Audit logs (what you log and how it supports accountability)
Audit logs are both a control and a proof mechanism—if designed carefully.
Include:
- What is logged (user ID, timestamps, actions, model version, input/output metadata)
- What is explicitly not logged (to minimize sensitive exposure)
- Log retention and access controls
- Tamper-evidence approach (immutability, write-once storage, checksums—whatever fits your stack)
- How logs support investigations and compliance reviews
- Sampling strategy for routine reviews
Tip: Store a “logging schema” document so changes to events are intentional and reviewable.
Incident reports (and incident response playbooks)
Incidents are inevitable. What matters is detection, containment, and learning.
Incident report template should include:
- Summary and timeline
- Impact assessment (who/what was affected)
- Root cause analysis (technical and process)
- Containment and remediation steps
- Communications and notifications taken (internal/external as required)
- Preventive actions and owners
- Evidence links (logs, screenshots, tickets)

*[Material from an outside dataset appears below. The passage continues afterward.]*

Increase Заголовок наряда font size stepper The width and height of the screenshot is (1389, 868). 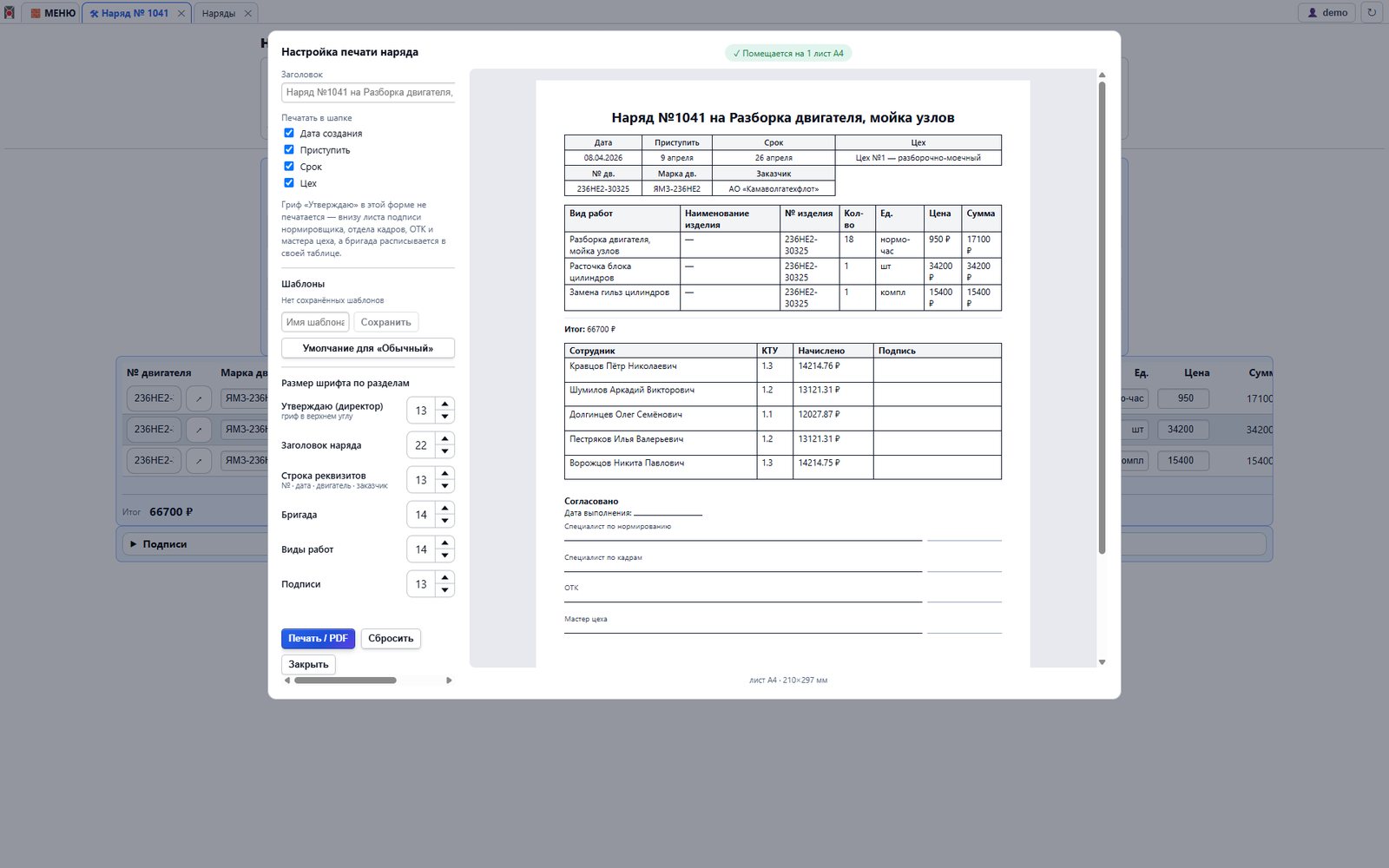point(445,438)
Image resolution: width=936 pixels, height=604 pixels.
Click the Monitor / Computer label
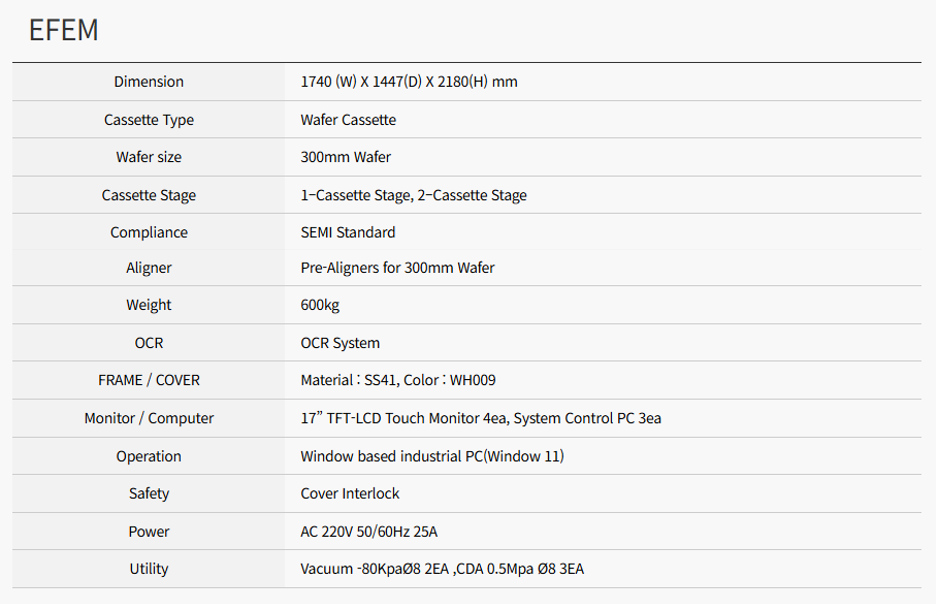pos(149,418)
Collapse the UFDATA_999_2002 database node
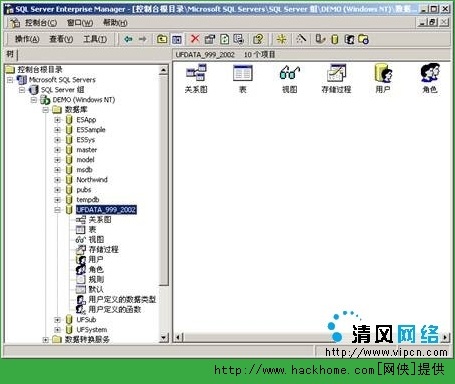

Also maintain a playbook for common incident types:
- Data leakage or sensitive output exposure
- Harmful or disallowed content generation
- Model performance regression
- Security compromise (keys, endpoints, infrastructure)

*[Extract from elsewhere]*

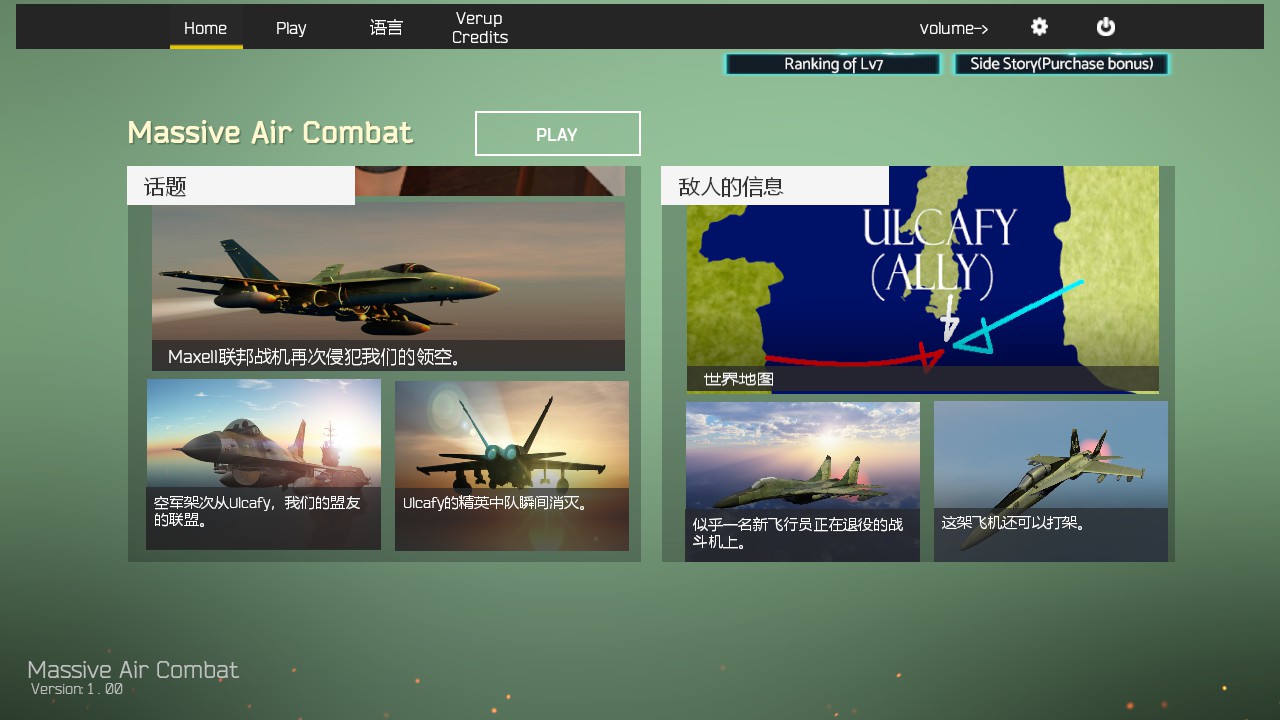Click the Massive Air Combat title
The width and height of the screenshot is (1280, 720).
(270, 133)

- Vendor outage affecting AI services
Certification evidence (and audit readiness pack)
If you pursue certifications or undergo third-party audits, your pack should be ready to map claims to evidence.
Include:
- Scope statement (what systems/environments are covered)
- Control mapping matrix (requirement → policy → evidence)
- Prior audit findings and remediation status
- Vendor due diligence and contracts relevant to AI processing
- Training records for staff on policies and secure use
Tip: Treat certification evidence as a layer on top of your operational documents, not a separate universe.
Step 4: Connect documents to the system lifecycle
Your documentation pack stays current only when it’s integrated into routine workflows.
Add documentation gates to:
- Design reviews: risk assessment updates required before implementation
- Data onboarding: dataset sheet and processing record updates required before use
- Model release: model card + evaluation report + approval required before deployment
- Changes in use case: update intended use and out-of-scope sections
- Vendor changes: update subprocessors and security review notes
Use a simple “release checklist” that references the documents by name and version.
Step 5: Maintain the pack as systems evolve
AI systems change frequently—new prompts, new models, new retrieval data, new guardrails. Manage this with disciplined updates.
Operating rhythm that works:
- Quarterly documentation review (owners confirm accuracy)
- Monthly risk register review for high-impact systems
- Post-incident documentation update within a fixed timeframe
- Automatic change log entry for every deployment
Quality checks:
- Ensure every document has an owner, last-updated date, and next review date
- Ensure every risk has a mitigation and evidence
- Ensure model versions referenced across documents match what is deployed
- Ensure retention and logging practices match what’s written
A simple “minimum viable pack” to start
If you’re starting from scratch, build these first:
- System overview + architecture diagram
- Risk assessment + risk register
- Data processing record + dataset sheet(s)
- Model card + evaluation summary
- Policy definitions (use, access, logging, release gating)
- Logging schema + retention rules
- Incident report template + playbook
- Change log + release checklist
A strong AI compliance documentation pack doesn’t just satisfy auditors—it helps teams ship faster with fewer surprises. When organized well and embedded into your lifecycle, it becomes the backbone of trustworthy, defensible AI operations.